Some things you can see here include the app accessing MasSharedPref_Sensitive_Data.xml with faccessat, renaming it to create a backup with renameat2, opening it for writing with openat, and finally deleting the backup with unlinkat.

Early Attachment:

To capture behavior that occurs very early in the app's lifecycle, it's important to attach strace as soon as the process starts. The best way to do this is to enable the "Wait for Debugger" option in the Android Developer Options for the target app. This causes the system to pause the app right after launch, allowing you to attach strace before any significant code executes. Once attached, you can then resume the app from the device or via adb.

If the "Wait for Debugger" feature in Settings -> Developer options is unavailable, a shell script can be used to wait for the process to appear and immediately attach to it. The process must be started separately, either by the system, the launcher, or another trigger.

while true; do pid=$(pgrep -f 'org.owasp.mastestapp' | head -1); if [[ -n "$pid" ]]; then strace -s 2000 -e "!read" -ff -p "$pid"; break; fi; done

This script polls the process table until pgrep finds a matching pid, then immediately attaches strace as soon as the process becomes visible. This approximates early attachment, but it is not true process launch tracing. True start of process tracing would require tracing the zygote or using kernel-level tracing like ftrace.

Ftrace

Ftrace is a tracing facility built directly into the Linux kernel. On rooted devices, it can trace kernel system calls and scheduling events more transparently than strace, which depends on ptrace and user-space attachment.

The stock Android kernel on Lollipop and Marshmallow includes ftrace support. It can be enabled with the following command.

echo 1 > /proc/sys/kernel/ftrace_enabled

The /sys/kernel/debug/tracing directory contains all control and output files related to ftrace. Commonly used files include:

  • available_tracers: lists the tracers compiled into the kernel.
  • current_tracer: selects the active tracer.
  • tracing_on: controls whether the ring buffer is updated.

KProbes

The KProbes interface provides a more powerful mechanism for kernel-level analysis by allowing probes to be inserted into almost arbitrary kernel code addresses. KProbes work by placing a breakpoint instruction at the target location and transferring control to a user-defined handler when the breakpoint is hit.

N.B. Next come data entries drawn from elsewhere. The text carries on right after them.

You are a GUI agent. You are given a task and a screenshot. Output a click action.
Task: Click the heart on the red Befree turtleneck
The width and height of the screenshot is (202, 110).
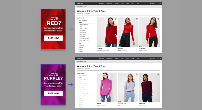(x=137, y=19)
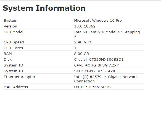Viewport: 161px width, 114px height.
Task: Click the System Information heading
Action: click(x=44, y=8)
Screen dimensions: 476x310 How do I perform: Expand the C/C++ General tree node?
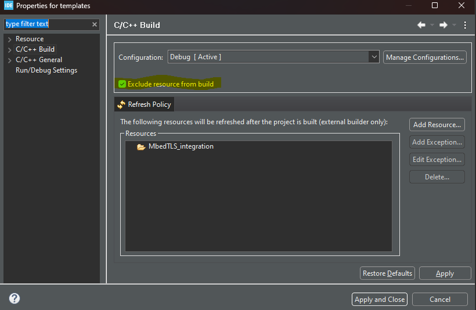coord(10,60)
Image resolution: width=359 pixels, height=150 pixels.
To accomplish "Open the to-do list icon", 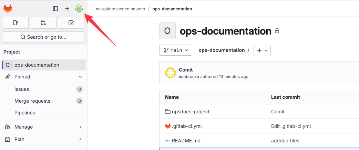I will (x=71, y=23).
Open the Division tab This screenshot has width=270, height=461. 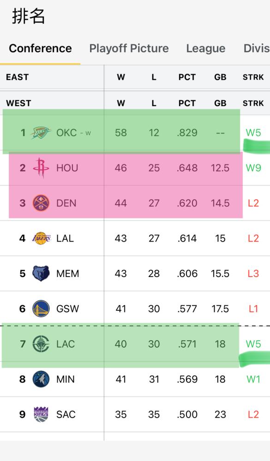pyautogui.click(x=257, y=48)
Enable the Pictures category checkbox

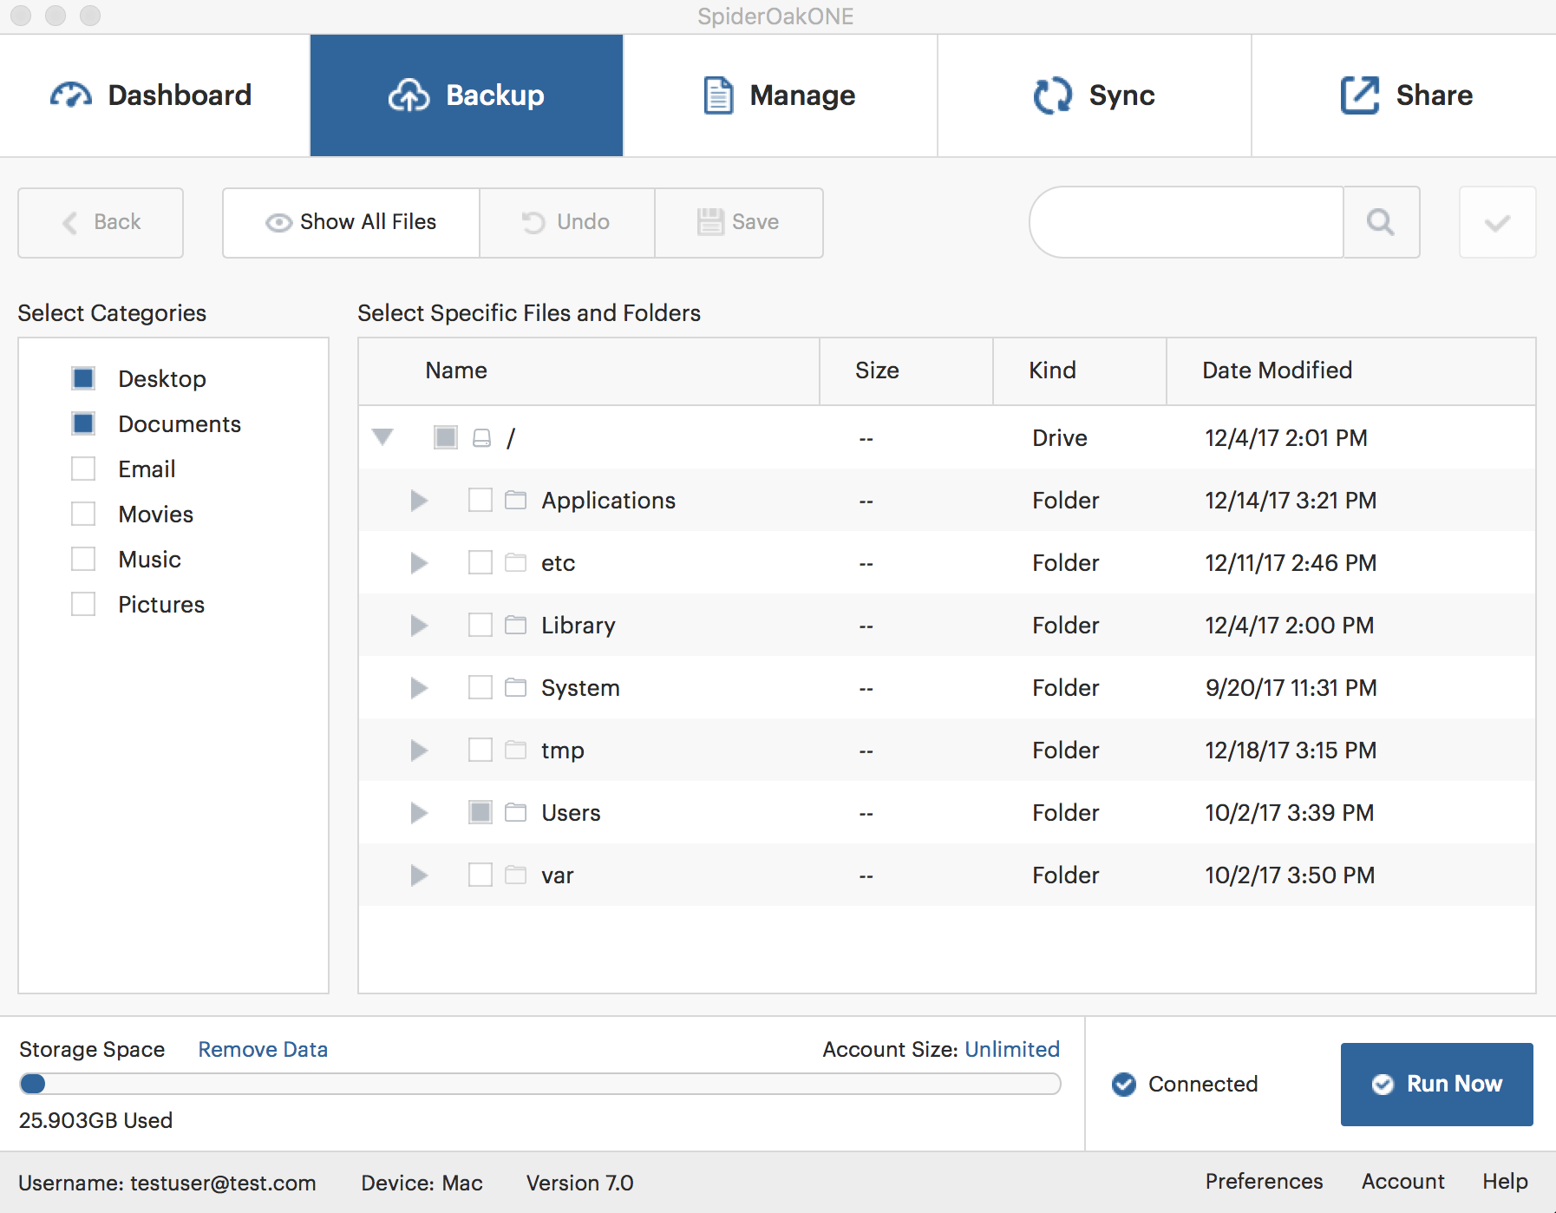pos(83,604)
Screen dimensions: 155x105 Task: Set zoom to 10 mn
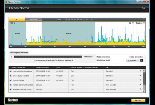pyautogui.click(x=68, y=19)
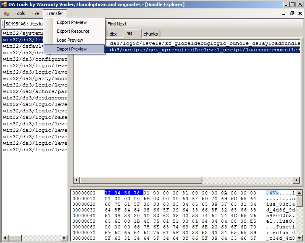
Task: Open the File menu
Action: [x=36, y=13]
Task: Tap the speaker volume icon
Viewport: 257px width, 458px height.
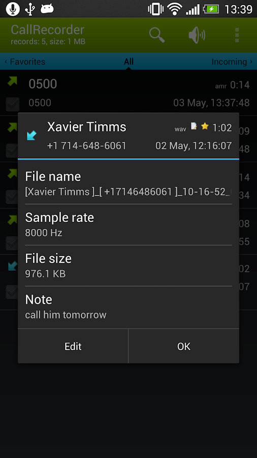Action: coord(197,35)
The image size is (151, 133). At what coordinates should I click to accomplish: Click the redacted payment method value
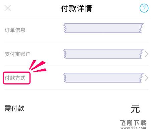103,78
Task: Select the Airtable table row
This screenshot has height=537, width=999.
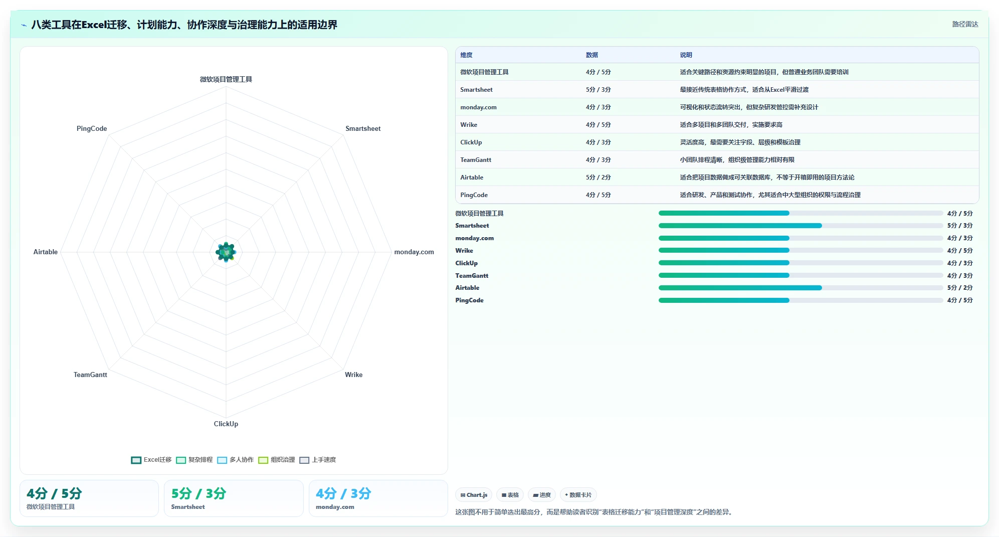Action: pos(717,177)
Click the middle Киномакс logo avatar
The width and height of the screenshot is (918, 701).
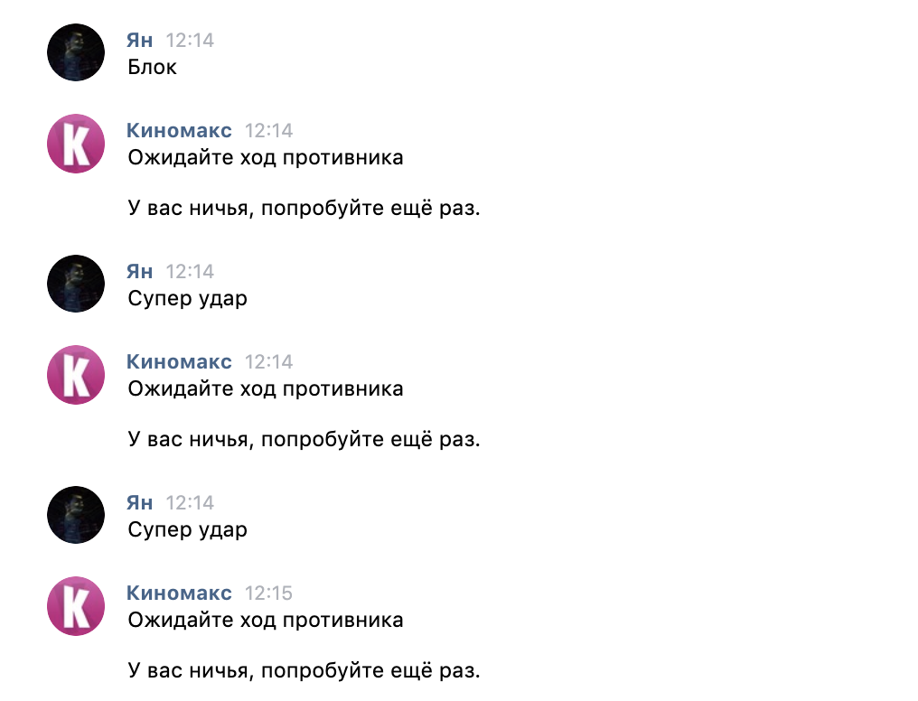pos(76,374)
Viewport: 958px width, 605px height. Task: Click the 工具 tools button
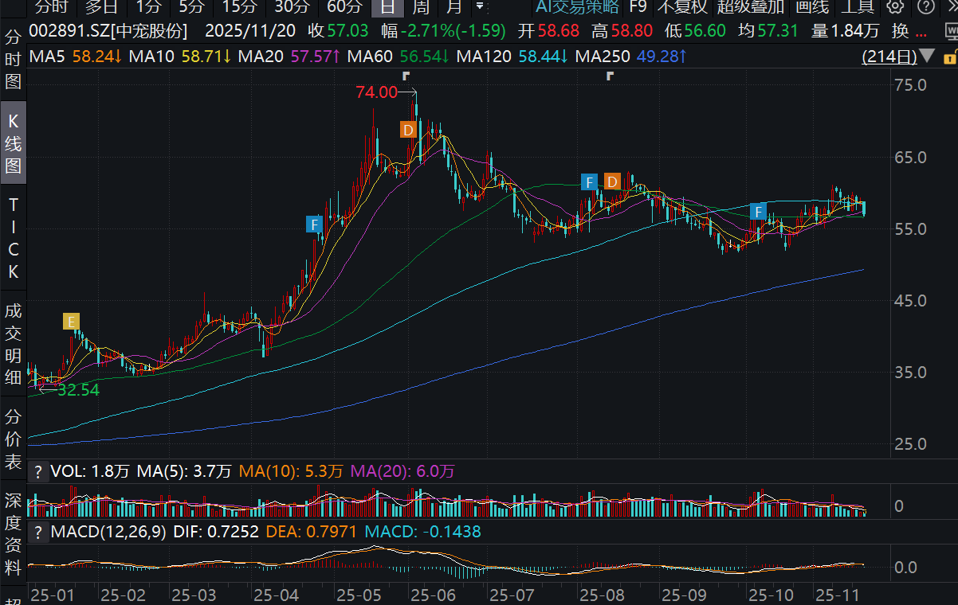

This goes beyond passive tracing and into active kernel instrumentation, which can be necessary when user-space tracing is blocked by defensive measures. In addition to function entry and exit tracing, KProbes can be used for more intrusive tasks such as altering kernel behavior or implementing rootkit-like features.

Jprobes and Kretprobes are related probe types that hook function entries and exits.

The stock Android kernel does not support loadable kernel modules, which complicates KProbes deployment. Additionally, strict memory protection prevents patching certain kernel regions. For example, system call table hooking causes a kernel panic on stock Lollipop and Marshmallow because the table is not writable. KProbes can still be used in controlled environments by compiling a custom kernel with relaxed protections.